The U.S. property market has proven to be more resilient than you might have assumed it would be in the midst of a coronavirus pandemic, and today a startup that’s built a computer vision tool to help owners assess and fix those properties more easily is announcing a significant round of funding as it sees a surge of growth in usage.

Hover — which has built a platform that uses eight basic smartphone photos to patch together a 3D image of your home that can then be used by contractors, insurance companies and others to assess a repair, price out the job and then order the parts to do the work — has raised $60 million in new funding.

The Series D values the company at $490 million post-money, and significantly, it included a number of strategic investors. Three of the biggest insurance companies in the U.S. — Travelers, State Farm Ventures and Nationwide — led the round, with building materials giant Standard Industries, and other unnamed building tech firms, also participating. Past financial backers Menlo Ventures, GV (formerly Google Ventures) and Alsop Louie Partners, as well as new backer Guidewire Software, were also in this round.

This funding takes the total raised by Hover to just over $142 million, and for some context on its valuation, it’s a significant jump compared to its last round, a Series C in 2019, when Hover was valued at $280 million (according to PitchBook data).
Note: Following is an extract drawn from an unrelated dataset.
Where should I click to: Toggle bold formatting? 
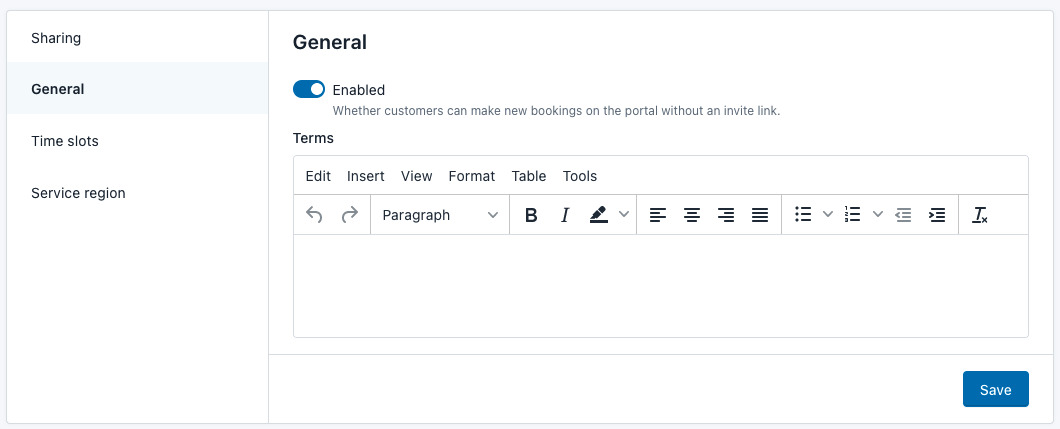[x=531, y=215]
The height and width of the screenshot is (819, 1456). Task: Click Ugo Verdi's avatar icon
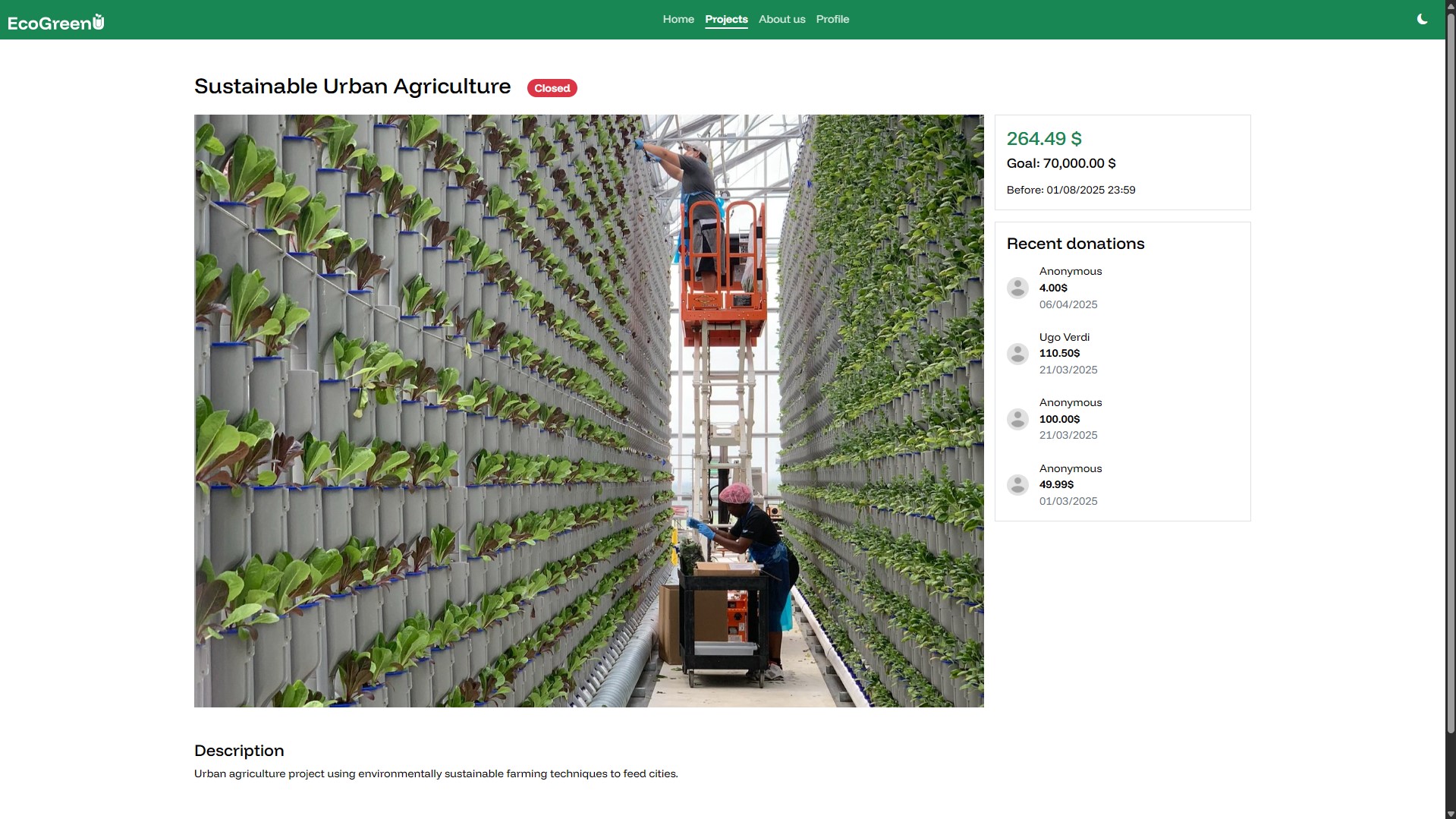coord(1017,354)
Today’s funding, that valuation jump and the interest from insurance firms comes on the heels of huge growth for the company. A.J. Altman, Hover’s founder and CEO, tells me that in 2016 the startup was making some $1 million in revenues. This year, it’s expecting to hit “north of $70 million” in its annual run rate, with insurance companies and other big business partners accounting for the majority of its growth.

Hover was founded in 2011 and first made its name with homeowners and the sole-trader and small business contractors working on their homes repairing roofs and fixing other parts of their structures. Its unique contribution to the market was a piece of software that bypassed a lot of the fragmented and hardest work involved in doing home repair by tying the whole process to the functions of a smartphone: its camera, phone sensors and the use of apps.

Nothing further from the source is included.